Tutte e cinque le regole hanno a che fare con l'auto-introspezione, che il soggetto deve praticare contemporaneamente all'atto comunicativo. In buona sostanza, proprio durante l'interazione, occorre attivare – tenere in movimento - alcune aree del cervello, auto-osservandosi cartesianamente; un esercizio di difficile introspezione, difficile in quanto il cervello è già impegnato a comunicare, per cui è necessaria una certa scissione delle attività neurologiche (ma sappiamo che il cervello è capace di questo e di ben altro).
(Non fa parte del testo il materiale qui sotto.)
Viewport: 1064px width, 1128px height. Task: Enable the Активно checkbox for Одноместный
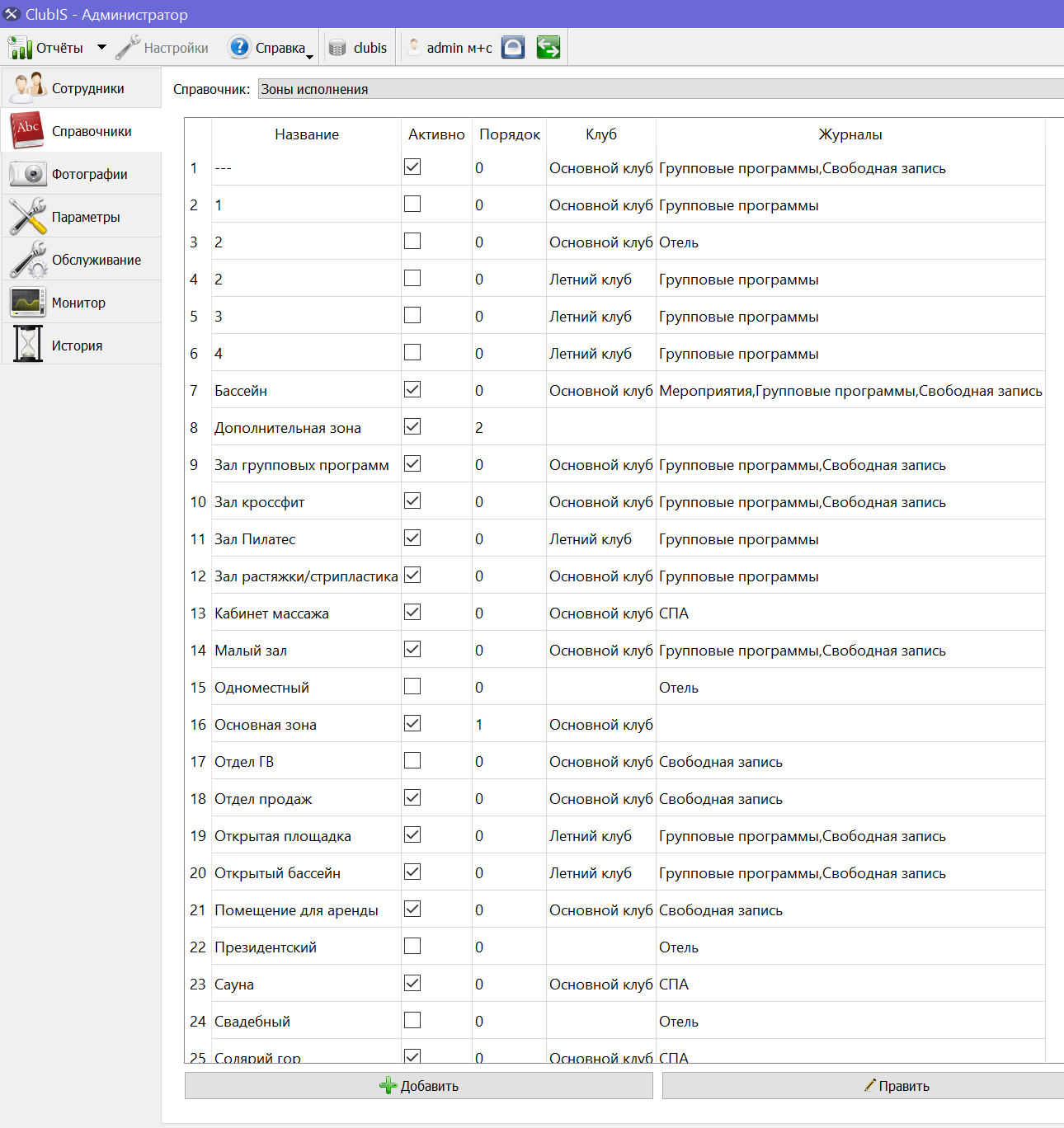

Per tal motivo, il praticante dovrà procedere gradualmente, familiarizzandosi con una tecnica alla volta (via via, applicandone due insieme, e poi tre, eccetera, fino ad applicarle tutte e cinque contemporaneamente, il che è davvero faticoso perché comporta un multi-tasking non da poco, ma porterà buoni frutti); anche per questo Doppiovubi ha ritenuto di propinarvele non tutte insieme ma diluite in cinque post diversi e non consecutivi. Terminata l'esposizione di tutte le tecniche, Doppiovubi vi fornirà i dati dell'autore che le ha ideate (in gran parte l'autore si può considerare lo stesso Doppiovubi, in quanto egli ha ampliato le idee-base, estendendole e approfondendole in modo originale).
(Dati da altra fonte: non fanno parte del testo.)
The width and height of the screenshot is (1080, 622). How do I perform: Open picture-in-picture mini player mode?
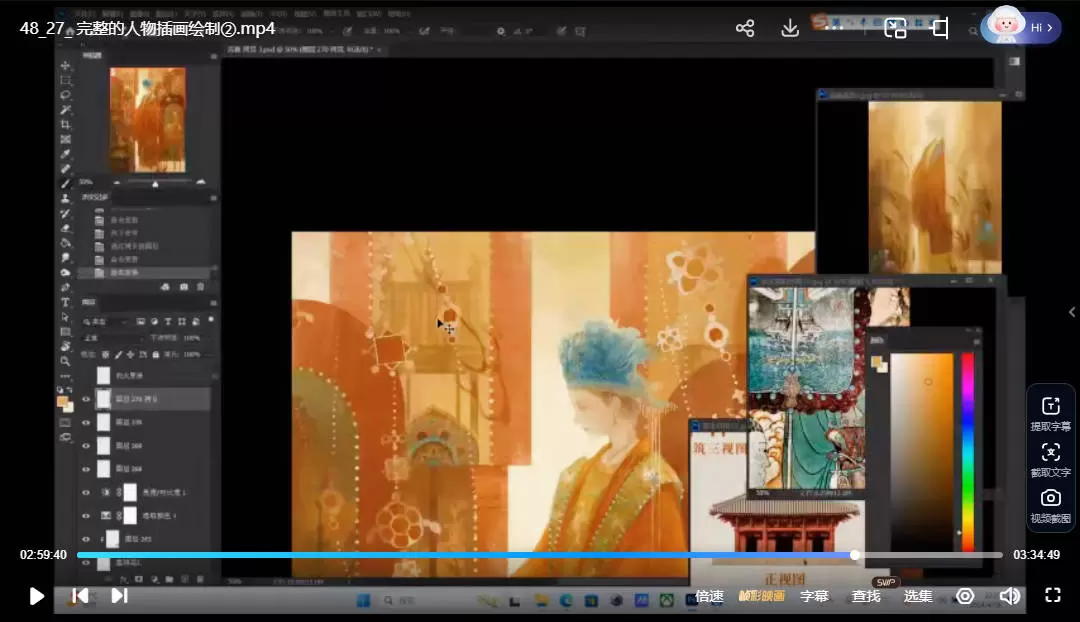895,28
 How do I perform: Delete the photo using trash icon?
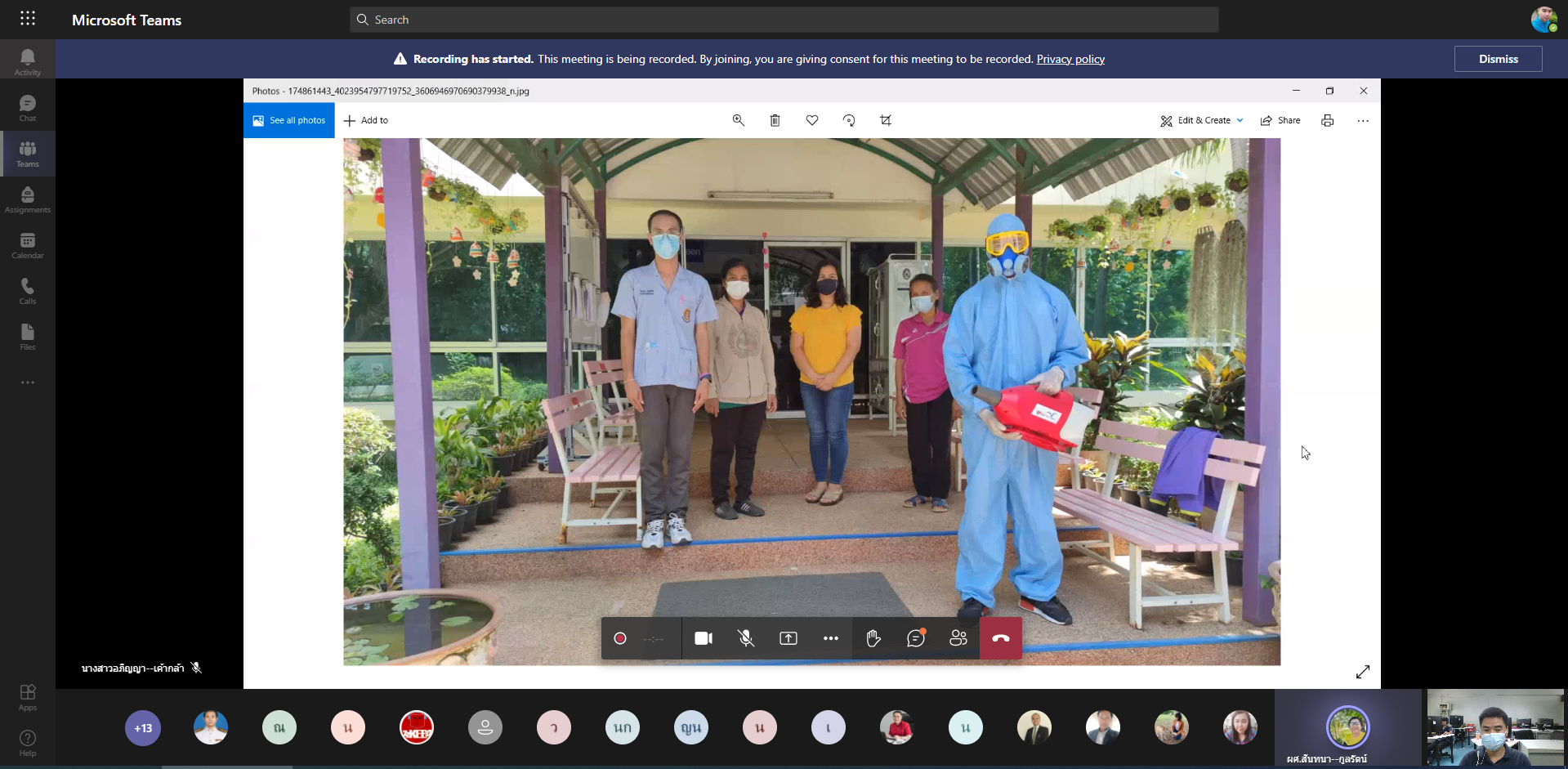click(775, 120)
Un'ultima premessa: quando Doppiovubi si riferisce alla 'comunicazione', parla dell'atto comunicativo in senso lato; infatti sappiamo che la comunicazione verbale (l'uso del codice costituito dalle parole della lingua) rappresenta circa il dieci per cento (per alcuni studiosi anche meno, sino al sette per cento) del complesso dell'attività comunicativa dell'uomo. Le tecniche descritte quindi vanno applicate a ogni e qualsiasi tipologia di atto comunicativo: guardare storto il coniuge vi rientra perfettamente. Persino quando si comunica scrivendo (e quindi manca l'interazione immediata con l'interlocutore o gli interlocutori, fatta eccezione per le chat) alcune delle tecniche, quasi tutte, ma sotto un certo profilo potremmo anche dire tutte, sono applicabili con frutto.
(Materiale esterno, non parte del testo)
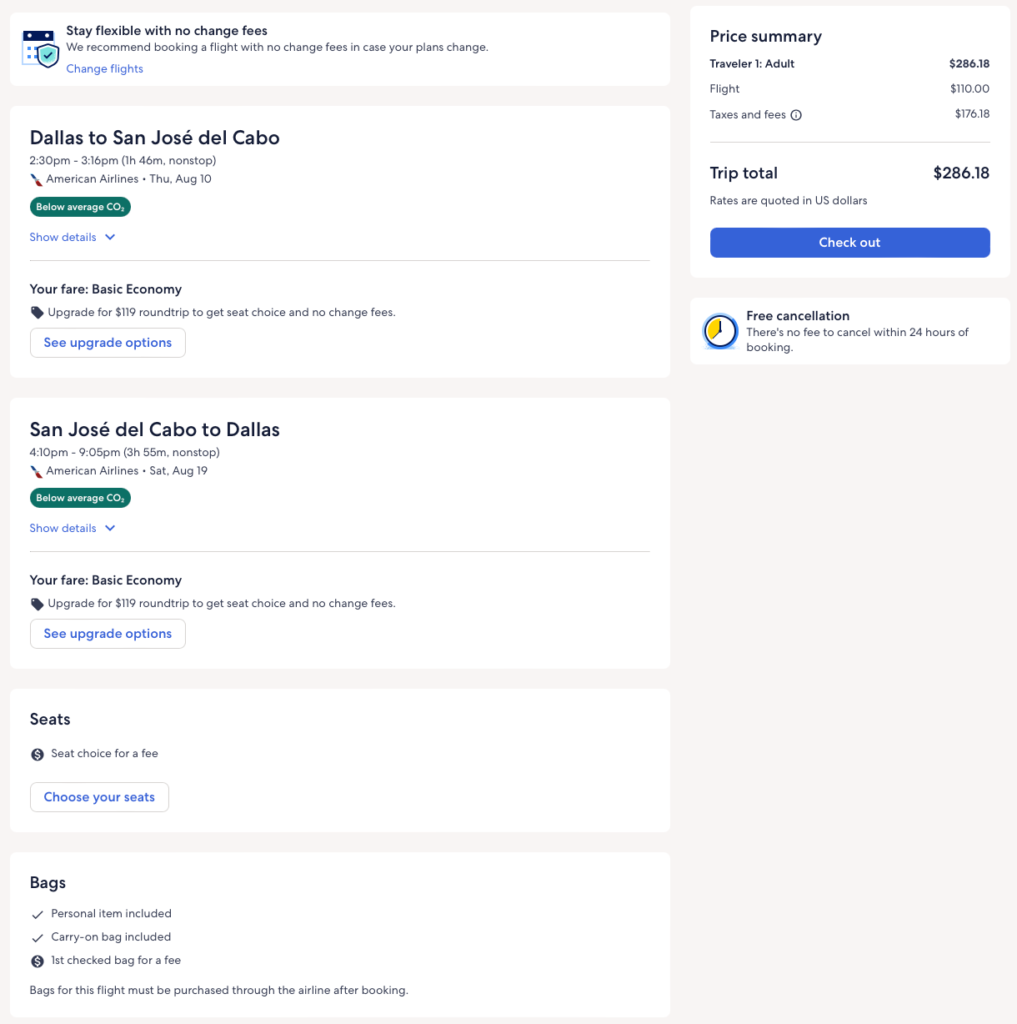Open Choose your seats
The height and width of the screenshot is (1024, 1017).
[x=99, y=798]
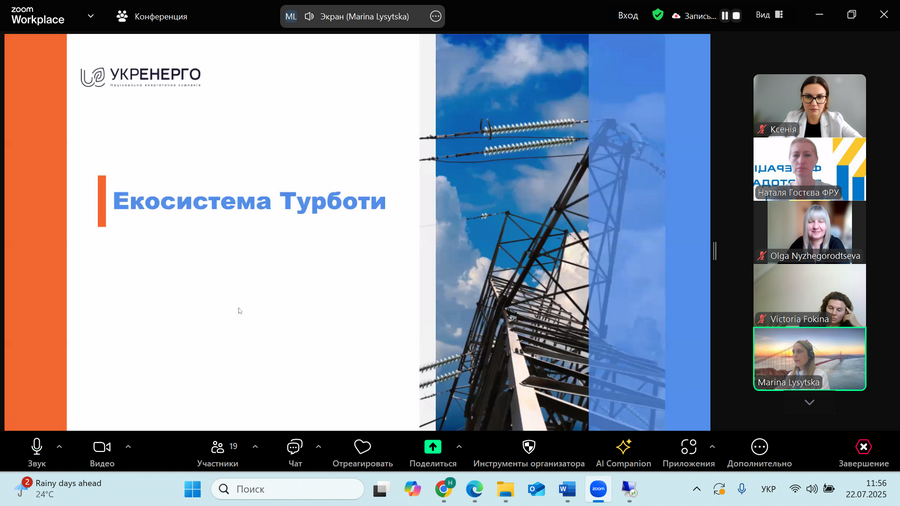Open the Приложения apps icon
Screen dimensions: 900x506
(688, 446)
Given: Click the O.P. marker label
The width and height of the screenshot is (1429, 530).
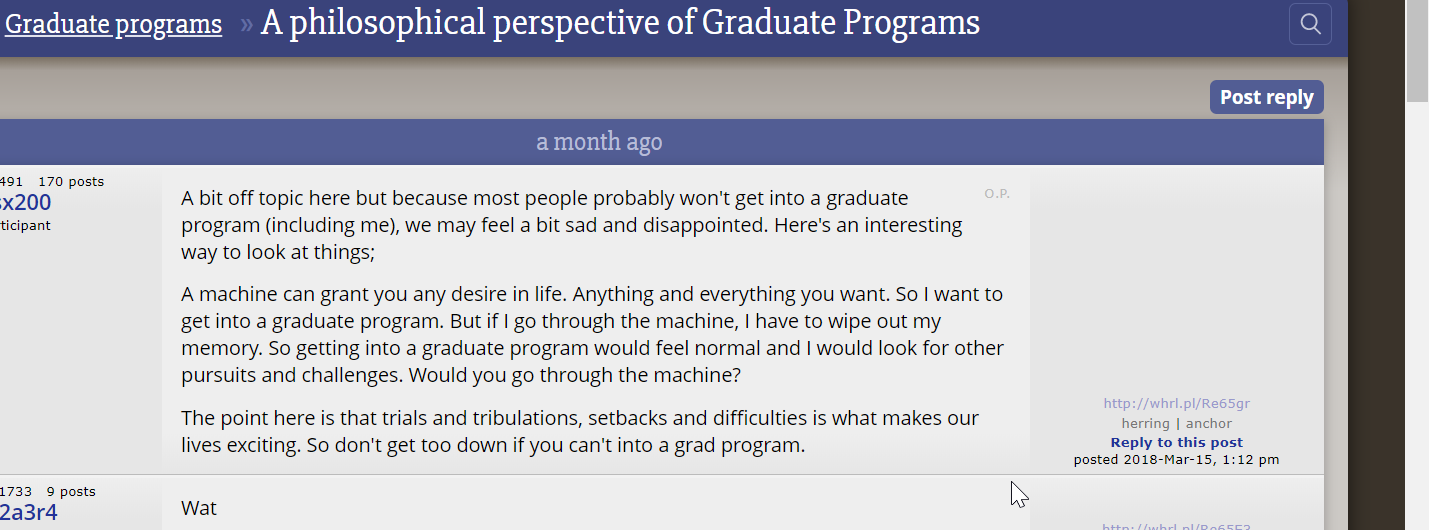Looking at the screenshot, I should [997, 194].
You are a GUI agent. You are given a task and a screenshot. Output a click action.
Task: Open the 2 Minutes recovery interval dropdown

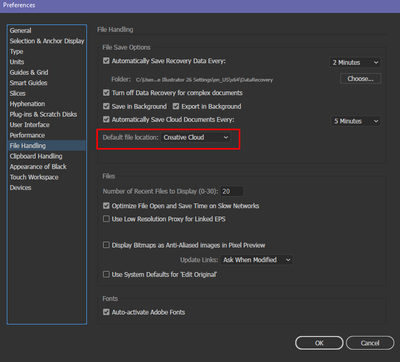[x=355, y=62]
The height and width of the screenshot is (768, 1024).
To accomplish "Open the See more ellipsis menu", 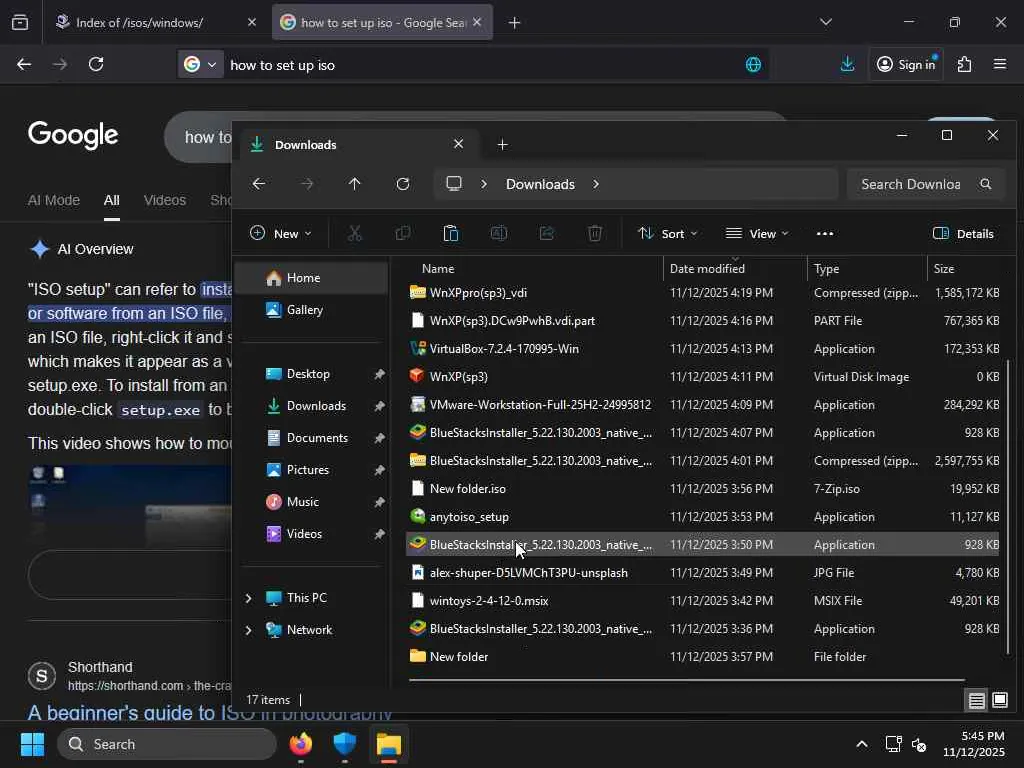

La prima tecnica consiste in questo: occorre auto-osservare, durante l'atto comunicativo che stiamo compiendo, il nostro stato emotivo, ed esserne consapevoli continuamente (anche perché esso tenderà a modificarsi durante il rapporto in atto). E' importante sapere se siamo tristi, irati, preoccupati, ansiosi, felici, annoiati, addolorati, tesi, entusiasti, eccitati, e così via. E' il contesto emotivo (*), in buona sostanza, il terreno da cui spunta la pianta che è l'atto comunicativo. Quest'ultimo non potrà non esserne influenzato: se il terreno è inquinato, la pianta crescerà malsana. Dunque - quanto meno in una prima fase - non repressione di uno stato emotivo negativo, o giudizio positivo su un buono stato emotivo, bensì semplice e costante auto-consapevolezza e registrazione neutra e oggettiva della esistenza di un certo specifico stato emotivo. Mentre parlo con la mia fidanzata, con il mio amico, con il barista o con un vigile urbano, devo costantemente monitare il mio stato emotivo generale; devo sapere come mi sento, e come stanno variando, nell'arco temporale, le colonnine degli status sul display delle mie emozioni. Qualcosa succede, se lo facciamo. Ed è qualcosa di buono, perché conoscere che cosa sta succedendo dentro di noi significa avere qualche possibilità di esercitare la nostra naturale libertà; in certo senso riappropriarci della nostra innata capacità di scelta.

Provateci e sappiate dire a Doppiovubi come è andata.

Alla prossima.


W.B.


(*) sono molti mesi ormai che Doppiovubi è ossessionato dall'importanza dell'idea del “contesto”; il contesto è fondamentale in ogni area della conoscenza, e cambia nettamente la percezione e l'interpretazione di qualsiasi fenomeno. Il relativismo, normalmente deprecabile, può trovare nel concetto di “contesto” un senso, ed essere anche apprezzato: un fenomeno, se cambia il contesto, non è più lo stesso. Qui parliamo di contesto emotivo, parimenti fondamentale.